* _Directions for this task_
Nothing but the line holding "You are a computer-use agent. Screen" and the lines after it, through the end of the records, should be set down, each exactly as it is.

* _Data for this task_
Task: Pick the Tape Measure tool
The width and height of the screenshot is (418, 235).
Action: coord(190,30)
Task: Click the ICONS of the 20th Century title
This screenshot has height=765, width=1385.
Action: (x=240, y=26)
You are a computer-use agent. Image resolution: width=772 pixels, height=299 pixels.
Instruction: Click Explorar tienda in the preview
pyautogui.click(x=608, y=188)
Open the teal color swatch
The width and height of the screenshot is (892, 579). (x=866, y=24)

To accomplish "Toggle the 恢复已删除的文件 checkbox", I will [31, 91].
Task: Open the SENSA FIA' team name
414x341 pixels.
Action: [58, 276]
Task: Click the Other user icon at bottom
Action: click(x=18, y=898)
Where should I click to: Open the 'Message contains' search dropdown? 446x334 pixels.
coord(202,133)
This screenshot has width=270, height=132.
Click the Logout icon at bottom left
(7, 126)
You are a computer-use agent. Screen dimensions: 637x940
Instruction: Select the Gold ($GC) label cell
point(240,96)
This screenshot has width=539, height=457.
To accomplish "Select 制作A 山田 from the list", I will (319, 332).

* _Solution to this task_
You are a computer-use agent. Screen dimensions: 637x940
Instruction: Select the Gold ($GC) label cell
point(240,96)
This screenshot has width=539, height=457.
To accomplish "Select 制作A 山田 from the list", I will (319, 332).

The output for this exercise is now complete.